Another reasonably common approach is called environmental, social and governance investing (ESG).
However, it’s becoming increasingly clear that while ESG helps you choose higher quality companies, it won’t necessarily change the world. ESG data is not an ethical overlay.
The next step is active ownership which means voting as a shareholder and engaging with companies to effect change.
One of the most startling examples in recent times was three directors with renewable energy experience being voted onto ExxonMobil’s board. Shareholders forced this change.
The final category is impact investing, widely regarded as the new frontier for ethical investing.
This generally involves investments that are not stock exchange listed, aiming to both make money for investors and provide measurable social or environmental benefits.
Examples include social housing, renewable energy and disruptive new environmentally friendly products.
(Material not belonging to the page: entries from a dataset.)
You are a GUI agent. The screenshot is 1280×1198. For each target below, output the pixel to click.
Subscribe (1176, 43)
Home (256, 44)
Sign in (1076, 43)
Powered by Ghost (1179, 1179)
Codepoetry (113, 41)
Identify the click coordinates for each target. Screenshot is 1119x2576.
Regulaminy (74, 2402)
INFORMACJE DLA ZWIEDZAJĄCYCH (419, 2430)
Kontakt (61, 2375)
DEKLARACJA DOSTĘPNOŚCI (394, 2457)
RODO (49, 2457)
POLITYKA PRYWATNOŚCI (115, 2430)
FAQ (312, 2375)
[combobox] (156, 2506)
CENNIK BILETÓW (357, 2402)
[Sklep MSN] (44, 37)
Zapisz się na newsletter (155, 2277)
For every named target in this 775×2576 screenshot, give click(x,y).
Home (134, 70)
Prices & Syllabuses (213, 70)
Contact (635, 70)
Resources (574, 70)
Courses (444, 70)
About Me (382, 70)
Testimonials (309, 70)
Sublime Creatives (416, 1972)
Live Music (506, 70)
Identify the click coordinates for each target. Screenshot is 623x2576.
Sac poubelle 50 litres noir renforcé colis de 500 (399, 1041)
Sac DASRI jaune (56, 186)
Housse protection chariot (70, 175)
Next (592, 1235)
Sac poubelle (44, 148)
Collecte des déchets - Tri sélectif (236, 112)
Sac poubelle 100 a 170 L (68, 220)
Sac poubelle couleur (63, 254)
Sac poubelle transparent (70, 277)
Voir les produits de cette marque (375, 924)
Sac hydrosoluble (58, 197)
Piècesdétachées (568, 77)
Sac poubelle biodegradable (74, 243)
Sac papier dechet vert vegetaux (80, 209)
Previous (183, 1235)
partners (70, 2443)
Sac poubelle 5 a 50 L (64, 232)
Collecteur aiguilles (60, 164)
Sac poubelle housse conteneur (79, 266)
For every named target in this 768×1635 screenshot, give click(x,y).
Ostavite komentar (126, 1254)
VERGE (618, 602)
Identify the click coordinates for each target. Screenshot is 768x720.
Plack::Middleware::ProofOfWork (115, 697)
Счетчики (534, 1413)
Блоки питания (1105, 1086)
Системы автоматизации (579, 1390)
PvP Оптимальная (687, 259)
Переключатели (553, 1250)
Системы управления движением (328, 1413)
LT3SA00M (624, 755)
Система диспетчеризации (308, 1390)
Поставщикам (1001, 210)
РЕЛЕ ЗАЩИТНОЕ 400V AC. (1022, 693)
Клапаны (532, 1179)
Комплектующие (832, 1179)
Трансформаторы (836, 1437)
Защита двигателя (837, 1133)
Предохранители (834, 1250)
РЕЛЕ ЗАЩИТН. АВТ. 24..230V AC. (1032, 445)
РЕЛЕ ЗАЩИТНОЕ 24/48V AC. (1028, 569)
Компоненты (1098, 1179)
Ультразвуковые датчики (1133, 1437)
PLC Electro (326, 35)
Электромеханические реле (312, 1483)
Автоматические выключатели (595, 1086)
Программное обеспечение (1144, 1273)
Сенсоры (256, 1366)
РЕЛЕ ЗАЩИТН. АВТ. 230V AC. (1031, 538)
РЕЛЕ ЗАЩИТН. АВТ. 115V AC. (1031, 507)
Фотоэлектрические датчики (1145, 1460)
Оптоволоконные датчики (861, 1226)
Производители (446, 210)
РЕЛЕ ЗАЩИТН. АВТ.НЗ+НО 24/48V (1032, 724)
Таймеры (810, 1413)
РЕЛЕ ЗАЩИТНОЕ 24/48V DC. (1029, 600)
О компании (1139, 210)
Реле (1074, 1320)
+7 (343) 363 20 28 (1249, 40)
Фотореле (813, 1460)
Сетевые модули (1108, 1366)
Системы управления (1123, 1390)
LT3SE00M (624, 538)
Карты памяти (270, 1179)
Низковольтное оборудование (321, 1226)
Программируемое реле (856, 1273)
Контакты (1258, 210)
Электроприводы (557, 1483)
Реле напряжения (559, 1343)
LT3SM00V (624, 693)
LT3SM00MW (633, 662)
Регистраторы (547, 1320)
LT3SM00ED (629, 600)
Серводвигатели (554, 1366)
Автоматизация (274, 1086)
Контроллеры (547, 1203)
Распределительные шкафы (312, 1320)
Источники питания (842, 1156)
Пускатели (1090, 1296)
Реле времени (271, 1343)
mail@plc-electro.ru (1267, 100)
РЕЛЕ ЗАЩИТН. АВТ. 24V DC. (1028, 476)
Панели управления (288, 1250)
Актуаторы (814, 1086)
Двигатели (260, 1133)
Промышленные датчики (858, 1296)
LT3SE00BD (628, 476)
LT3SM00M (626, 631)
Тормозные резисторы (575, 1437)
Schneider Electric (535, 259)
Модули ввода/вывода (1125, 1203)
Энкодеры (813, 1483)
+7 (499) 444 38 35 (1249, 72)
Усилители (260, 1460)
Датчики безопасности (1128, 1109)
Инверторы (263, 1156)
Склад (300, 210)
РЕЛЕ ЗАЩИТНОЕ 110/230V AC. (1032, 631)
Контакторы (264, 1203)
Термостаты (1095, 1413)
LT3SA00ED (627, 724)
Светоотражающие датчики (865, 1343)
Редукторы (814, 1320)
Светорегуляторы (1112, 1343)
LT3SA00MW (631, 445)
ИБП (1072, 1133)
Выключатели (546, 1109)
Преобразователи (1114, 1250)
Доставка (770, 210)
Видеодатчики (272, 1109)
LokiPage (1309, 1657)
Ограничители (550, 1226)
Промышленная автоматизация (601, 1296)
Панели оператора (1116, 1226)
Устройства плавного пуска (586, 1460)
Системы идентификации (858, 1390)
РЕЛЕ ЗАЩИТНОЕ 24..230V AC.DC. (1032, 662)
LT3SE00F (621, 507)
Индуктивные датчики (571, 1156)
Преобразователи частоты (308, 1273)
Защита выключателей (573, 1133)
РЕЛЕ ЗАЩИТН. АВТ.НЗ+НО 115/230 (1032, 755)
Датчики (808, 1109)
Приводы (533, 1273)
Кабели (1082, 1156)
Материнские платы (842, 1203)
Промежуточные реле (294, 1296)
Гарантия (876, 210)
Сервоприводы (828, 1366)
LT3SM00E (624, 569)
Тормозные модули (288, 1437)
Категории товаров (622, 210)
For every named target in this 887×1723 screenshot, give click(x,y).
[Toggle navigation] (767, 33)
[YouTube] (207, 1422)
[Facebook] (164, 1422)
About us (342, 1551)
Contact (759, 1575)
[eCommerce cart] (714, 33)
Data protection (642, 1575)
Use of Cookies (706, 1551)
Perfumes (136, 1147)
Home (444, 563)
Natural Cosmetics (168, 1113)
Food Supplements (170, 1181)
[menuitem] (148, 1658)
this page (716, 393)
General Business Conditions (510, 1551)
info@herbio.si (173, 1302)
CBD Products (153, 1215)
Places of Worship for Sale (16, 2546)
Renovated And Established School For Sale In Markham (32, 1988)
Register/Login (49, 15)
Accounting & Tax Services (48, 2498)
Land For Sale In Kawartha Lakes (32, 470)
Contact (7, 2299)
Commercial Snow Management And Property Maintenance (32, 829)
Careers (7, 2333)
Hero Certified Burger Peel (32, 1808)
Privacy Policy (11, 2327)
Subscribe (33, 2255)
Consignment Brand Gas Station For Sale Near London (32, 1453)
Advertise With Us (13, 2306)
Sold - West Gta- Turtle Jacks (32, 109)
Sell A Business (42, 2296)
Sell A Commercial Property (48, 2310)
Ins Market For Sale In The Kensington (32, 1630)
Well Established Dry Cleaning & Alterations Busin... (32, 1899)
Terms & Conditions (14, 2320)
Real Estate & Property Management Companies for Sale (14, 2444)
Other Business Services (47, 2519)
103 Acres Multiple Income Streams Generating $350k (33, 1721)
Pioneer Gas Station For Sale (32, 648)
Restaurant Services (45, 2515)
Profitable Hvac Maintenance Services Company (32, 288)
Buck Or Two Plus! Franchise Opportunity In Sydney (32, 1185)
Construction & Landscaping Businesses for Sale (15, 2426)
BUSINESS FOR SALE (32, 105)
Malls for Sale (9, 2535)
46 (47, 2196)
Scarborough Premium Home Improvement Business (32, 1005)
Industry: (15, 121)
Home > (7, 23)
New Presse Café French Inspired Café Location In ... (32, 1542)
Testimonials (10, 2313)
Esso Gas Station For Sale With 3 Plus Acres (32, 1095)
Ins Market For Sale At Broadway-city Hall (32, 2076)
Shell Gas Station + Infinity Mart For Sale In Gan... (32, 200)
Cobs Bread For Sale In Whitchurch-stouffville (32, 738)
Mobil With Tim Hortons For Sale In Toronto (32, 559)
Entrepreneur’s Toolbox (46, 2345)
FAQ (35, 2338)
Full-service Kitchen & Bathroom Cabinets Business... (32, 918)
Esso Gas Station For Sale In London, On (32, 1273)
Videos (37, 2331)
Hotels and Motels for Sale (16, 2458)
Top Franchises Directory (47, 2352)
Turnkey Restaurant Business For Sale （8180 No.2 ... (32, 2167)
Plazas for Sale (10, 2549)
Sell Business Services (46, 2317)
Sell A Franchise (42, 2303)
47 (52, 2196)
We know many consumers want their money invested ethically, yet at the same time it can be hard or confusing getting the information they need.
The FMA’s on to the fact that there’s scope for marketing departments to get ahead of what an investment product actually delivers.
Consumers need financial services firms to be transparent around exactly why and how they invest ethically. This matters because we’re dealing with people’s savings, and because greenwashing is nothing but deception.
And actually we need change in the world around carbon emissions, environmental degradation and human rights. We might often feel individually powerless, but make no mistake, how we choose to invest really can bring change.